### RAW DATA ###
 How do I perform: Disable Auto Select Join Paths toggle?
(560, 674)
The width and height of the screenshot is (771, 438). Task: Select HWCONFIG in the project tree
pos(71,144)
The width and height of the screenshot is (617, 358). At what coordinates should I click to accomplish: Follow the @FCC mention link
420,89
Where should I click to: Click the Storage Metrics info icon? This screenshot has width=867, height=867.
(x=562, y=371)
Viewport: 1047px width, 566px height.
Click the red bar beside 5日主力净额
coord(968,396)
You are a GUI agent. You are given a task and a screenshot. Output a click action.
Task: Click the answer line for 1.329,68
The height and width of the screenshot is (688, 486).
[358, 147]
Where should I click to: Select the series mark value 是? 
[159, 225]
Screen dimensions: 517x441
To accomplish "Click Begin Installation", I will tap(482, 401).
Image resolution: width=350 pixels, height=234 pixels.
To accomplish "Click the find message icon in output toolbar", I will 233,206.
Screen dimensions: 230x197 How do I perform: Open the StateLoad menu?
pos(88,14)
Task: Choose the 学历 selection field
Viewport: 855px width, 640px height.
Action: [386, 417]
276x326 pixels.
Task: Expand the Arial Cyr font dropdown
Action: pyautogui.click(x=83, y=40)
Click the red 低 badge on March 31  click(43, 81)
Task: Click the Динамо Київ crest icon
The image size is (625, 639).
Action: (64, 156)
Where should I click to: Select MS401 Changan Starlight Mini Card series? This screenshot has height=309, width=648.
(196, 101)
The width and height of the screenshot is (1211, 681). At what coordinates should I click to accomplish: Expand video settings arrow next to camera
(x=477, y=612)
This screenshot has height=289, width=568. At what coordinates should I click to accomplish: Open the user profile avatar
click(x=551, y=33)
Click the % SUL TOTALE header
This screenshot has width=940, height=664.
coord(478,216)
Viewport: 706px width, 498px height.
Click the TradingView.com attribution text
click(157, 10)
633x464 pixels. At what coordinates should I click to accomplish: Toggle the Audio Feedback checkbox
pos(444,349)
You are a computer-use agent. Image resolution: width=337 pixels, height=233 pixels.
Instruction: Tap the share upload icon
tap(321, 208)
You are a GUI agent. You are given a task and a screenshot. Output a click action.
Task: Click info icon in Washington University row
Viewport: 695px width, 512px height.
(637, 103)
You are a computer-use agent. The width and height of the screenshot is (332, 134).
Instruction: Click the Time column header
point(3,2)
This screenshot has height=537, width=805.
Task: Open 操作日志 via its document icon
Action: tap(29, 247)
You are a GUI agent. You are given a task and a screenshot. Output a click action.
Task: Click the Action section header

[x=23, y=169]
###
**WORK INSTRUCTIONS:**
From beginning to end, the data must be duplicated exactly.

**SOLUTION FOR THIS EXERCISE:**
 How do I perform: Disable Auto Select Join Paths toggle?
(560, 674)
The width and height of the screenshot is (771, 438). Task: Select HWCONFIG in the project tree
pos(71,144)
The width and height of the screenshot is (617, 358). At what coordinates should I click to accomplish: Follow the @FCC mention link
420,89
Where should I click to: Click the Storage Metrics info icon? This screenshot has width=867, height=867.
(x=562, y=371)
Viewport: 1047px width, 566px height.
Click the red bar beside 5日主力净额
coord(968,396)
You are a GUI agent. You are given a task and a screenshot. Output a click action.
Task: Click the answer line for 1.329,68
The height and width of the screenshot is (688, 486).
[358, 147]
Where should I click to: Select the series mark value 是? 
[159, 225]
Screen dimensions: 517x441
To accomplish "Click Begin Installation", I will tap(482, 401).
Image resolution: width=350 pixels, height=234 pixels.
To accomplish "Click the find message icon in output toolbar", I will 233,206.
Screen dimensions: 230x197 How do I perform: Open the StateLoad menu?
pos(88,14)
Task: Choose the 学历 selection field
Viewport: 855px width, 640px height.
Action: [386, 417]
276x326 pixels.
Task: Expand the Arial Cyr font dropdown
Action: pyautogui.click(x=83, y=40)
Click the red 低 badge on March 31  click(43, 81)
Task: Click the Динамо Київ crest icon
The image size is (625, 639).
Action: (64, 156)
Where should I click to: Select MS401 Changan Starlight Mini Card series? This screenshot has height=309, width=648.
(196, 101)
The width and height of the screenshot is (1211, 681). At what coordinates should I click to accomplish: Expand video settings arrow next to camera
(x=477, y=612)
This screenshot has height=289, width=568. At what coordinates should I click to accomplish: Open the user profile avatar
click(x=551, y=33)
Click the % SUL TOTALE header
This screenshot has width=940, height=664.
coord(478,216)
Viewport: 706px width, 498px height.
Click the TradingView.com attribution text
click(157, 10)
633x464 pixels. At what coordinates should I click to accomplish: Toggle the Audio Feedback checkbox
pos(444,349)
You are a computer-use agent. Image resolution: width=337 pixels, height=233 pixels.
Instruction: Tap the share upload icon
tap(321, 208)
You are a GUI agent. You are given a task and a screenshot. Output a click action.
Task: Click info icon in Washington University row
Viewport: 695px width, 512px height.
(637, 103)
You are a computer-use agent. The width and height of the screenshot is (332, 134).
Instruction: Click the Time column header
point(3,2)
This screenshot has height=537, width=805.
Task: Open 操作日志 via its document icon
Action: tap(29, 247)
You are a GUI agent. You are given a task and a screenshot. Output a click action.
Task: Click the Action section header

[x=23, y=169]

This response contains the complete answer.